Don’t say that. Don’t write that. Don’t wear that. No, really: Don’t wear that.
Everybody in Hollywood wants an Oscar. Oscars beget perks. Actors field better scripts and get to charge more money. Writers get to watch A-list directors butcher their work instead of watching C-list directors butcher their work.
But with every Oscar season comes the Oscar rules. And there are rules for everyone Oscar touches. Before an Oscar hopeful can become an Oscar winner, before a journalist covering the Oscars can call it a night, before a voting Academy member can put that final check mark on that ever-important ballot, there are rules that must be followed. Like, a lot of rules.
The Bronx won’t cut it
Let’s start with the producers hoping to nab a Best Picture trophy, or maybe Best Documentary Feature. Before a film is even nominated, a Best Picture contender has to have a commercial run of a week or more in a movie theater in Los Angeles County. (Precisely 323 films met that criteria this season.)
That’s pretty reasonable compared with the rules for Best Documentary Feature. Among their requirements for consideration: Commercial runs in both Los Angeles and the Borough of Manhattan. Not Queens. Not the Bronx.
“A theatrical release in only one of the qualifying cities disqualifies a picture from Academy Awards contention in the Documentary Feature category in any year,” so sayeth the official Academy guidelines.
The film also must be in specific audio and video formats; must screen at least four times a day during its theatrical runs and during specific hours; must charge for admission; must be reviewed by a major film critic; and must be advertised in one of five specific newspapers. And oh: No dinky ads. They must be at least one inch by two inches and have particular information in them.
Congrats, now shut up
Once a film or an actor is nominated, a fresh wave of rules cascades across Beverly Hills and beyond. Most of the regulations are aimed at keeping the voting as fair as possible. The Academy’s way of doing that: controlling not only what voters get (no fancy gifts) but also what they see. And hear.
For example: A distributor can host free screenings of a nominated film for Academy members. But not, you know, excessively.
“Academy members may be invited to a maximum of four screenings of a nominated film that are preceded or followed by filmmaker Q&As,” the rules say.
Also: No free food or even free drinks may be served.
Even the design for screening passes or screener DVDs is strictly regulated: No photos on the passes.
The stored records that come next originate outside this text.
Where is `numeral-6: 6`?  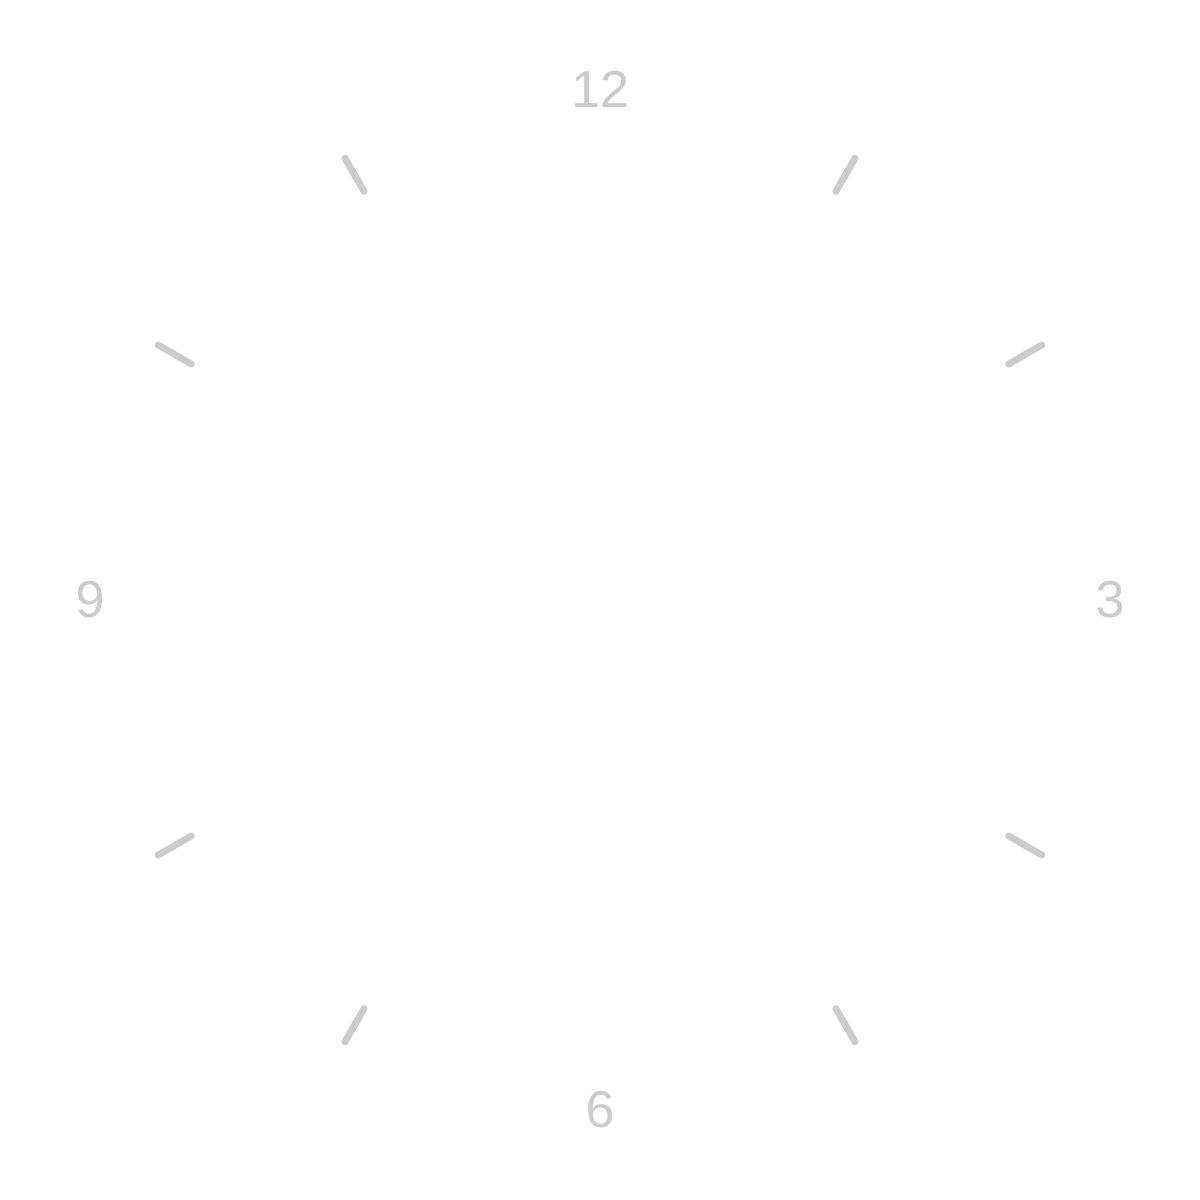 numeral-6: 6 is located at coordinates (600, 1110).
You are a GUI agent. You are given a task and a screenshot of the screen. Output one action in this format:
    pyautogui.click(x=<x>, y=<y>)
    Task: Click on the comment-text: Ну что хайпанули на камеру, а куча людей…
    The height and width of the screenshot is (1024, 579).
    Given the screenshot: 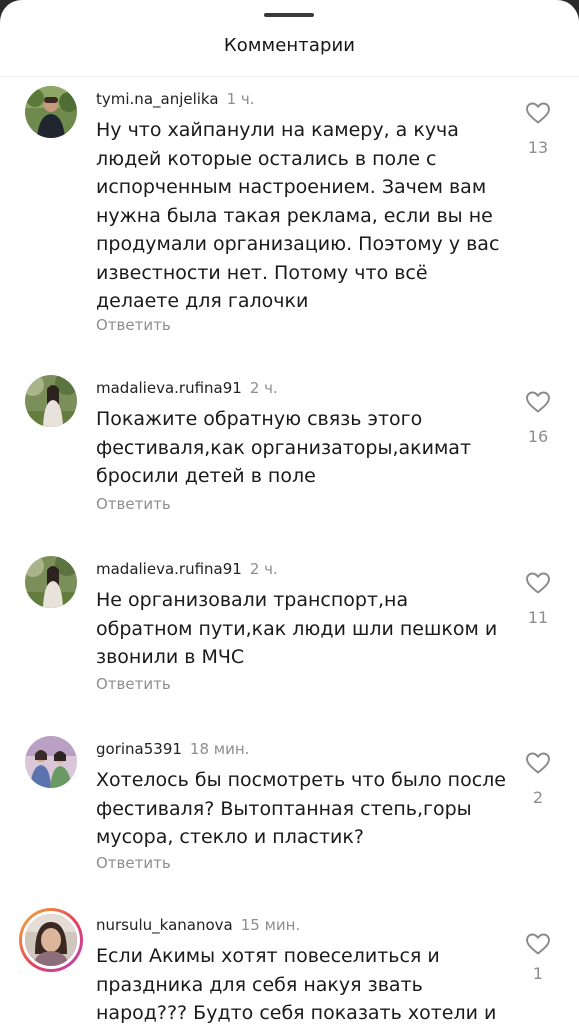 What is the action you would take?
    pyautogui.click(x=298, y=216)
No eye-catching artwork on the DVDs.
“The cover art is like the plainest thing you’ll ever see,” voting member Stu Zakim says of the screeners he receives during Oscar season. “Sometimes you’ll see the logo from the movie, but that’s about it.”
Even Oscar-related conversation has strict guidelines. Phone calls from hopefuls to Academy members can confirm an address, but not discuss a film. No emails to Academy members can extoll the virtues of a film, either.
No shoes, no tie, big problem
Finally it’s time for the big night. And with it comes a big dress code, and not for the people you may think.
“The invitation says black tie,” says Zakim, who has attended the event. “But there’s always going to be some clown who shows up in jeans.”
If that clown is a nominee, no biggie; when writer Larry McMurtry won an Oscar for his work on the screen adaptation of Brokeback Mountain, he wore a dinner jacket, tie, jeans and boots.
But if said clown is a journalist, beware: The Academy can, and does, kick out journalists who do not abide by the Oscar-night black tie rule.
Even Oscar screenings have been known to enforce dress codes.
“This season I went to two voter screenings at the Metropolitan Club in New York,” Zakim recalls. “And the invitation said ‘jacket and tie required’.
“But it’s the Oscars. What are you going to do? You swallow your pride and put on a suit, you know?”